Sunday, February 07, 2010

Videojournalism how easy is it 2

Picture ©2010 Dominique Brewster

Some time ago in Podgorica, Montenegro, I demonstrated to newspaper execs how easy it was to conduct a "three camera" interview with one.

Journalists who've attended the Press Association's course on videojournalism will have seen me display at least five different sort of interview techniques.

They'll also laugh at my deconstruction of news I've given since 2000 and how to circumvent traditional news structure derided by Mssr Charlie Brooker

Whether it's an interview, which you could say is easier to produce than a package, you've probably at some point wrestled with this thought.

Videojournalism - how easy is it? You simply pick up a camera and shoot.

This question disguises an oversight: every one's got a stills camera; not everyone understands composition to the point it's a perception/abstraction auto event.

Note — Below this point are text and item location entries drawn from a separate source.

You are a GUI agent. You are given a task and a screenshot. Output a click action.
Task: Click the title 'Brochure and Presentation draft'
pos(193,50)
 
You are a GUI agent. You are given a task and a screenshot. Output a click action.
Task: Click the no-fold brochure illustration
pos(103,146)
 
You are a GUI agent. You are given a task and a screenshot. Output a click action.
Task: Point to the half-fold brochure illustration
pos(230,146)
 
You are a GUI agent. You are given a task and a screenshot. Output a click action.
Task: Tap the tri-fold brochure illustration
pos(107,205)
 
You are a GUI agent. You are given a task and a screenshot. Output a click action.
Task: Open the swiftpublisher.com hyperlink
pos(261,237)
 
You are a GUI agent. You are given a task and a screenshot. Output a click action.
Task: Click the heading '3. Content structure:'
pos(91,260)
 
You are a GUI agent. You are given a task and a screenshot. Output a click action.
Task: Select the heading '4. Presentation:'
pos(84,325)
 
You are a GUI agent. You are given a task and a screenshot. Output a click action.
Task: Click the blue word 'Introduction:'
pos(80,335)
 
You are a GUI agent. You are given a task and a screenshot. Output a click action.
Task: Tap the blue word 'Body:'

Everyone's spoken down a phone, but how many of us talk within the optimum tonal range and can do what the best telephone sales people do or grip you on the radio.

The voice is indeed an instrument - politicians go on training programmes to often drop octaves - c.f. Margaret Thatcher. President Obama's oratory skills come from years on the hustings.

Videojournalism Verite
Many of us have would have acted as some point - the school nativity play. Journalism's performance blends the verite and the conceived. It has to be seamless otherwise watch out Brooker has you in his sight.

Now as a solo videojo you don't have the benefit of the camera operator to tell you your shirt collar had birds dropping on it.

Television news taught us to write for the eye, and we're now glib with it. We know the written word doesn't cut it and that if we're to take advantage of videojournalism's intimacy, we'd do well to attenuate our script accordingly.

Like zoo TV or radio - a stalwart of the early 90s is this the point where we can speak our thoughts as opposed to just deliver the facts and thus in the process not short change the viewer in what we've seen and heard.

Consider the point in this video where mid interview Ozwald makes an alternative point. In traditional news that would have been edited: I kept it in and it's been a source of interesting discourse in the US.



If videojournalism is the blog of the visual world, then it might be worth considering this.

Is videojournalism a happy accident in how the advent of technology has spawned video making or are we daring to design something that is as much about the sign of the times?

And consider this, which in years to come will I predict normalise - that videojournalism will become the apex of the inverted triangle. Because as a more acceptable and rigorous language takes hold we'll learn that the art of voicing, directing, producing, editing and creative hypervideo linking will be something highly, prized. But then you'll be a pro by then.

By the way it's happened in the literature world!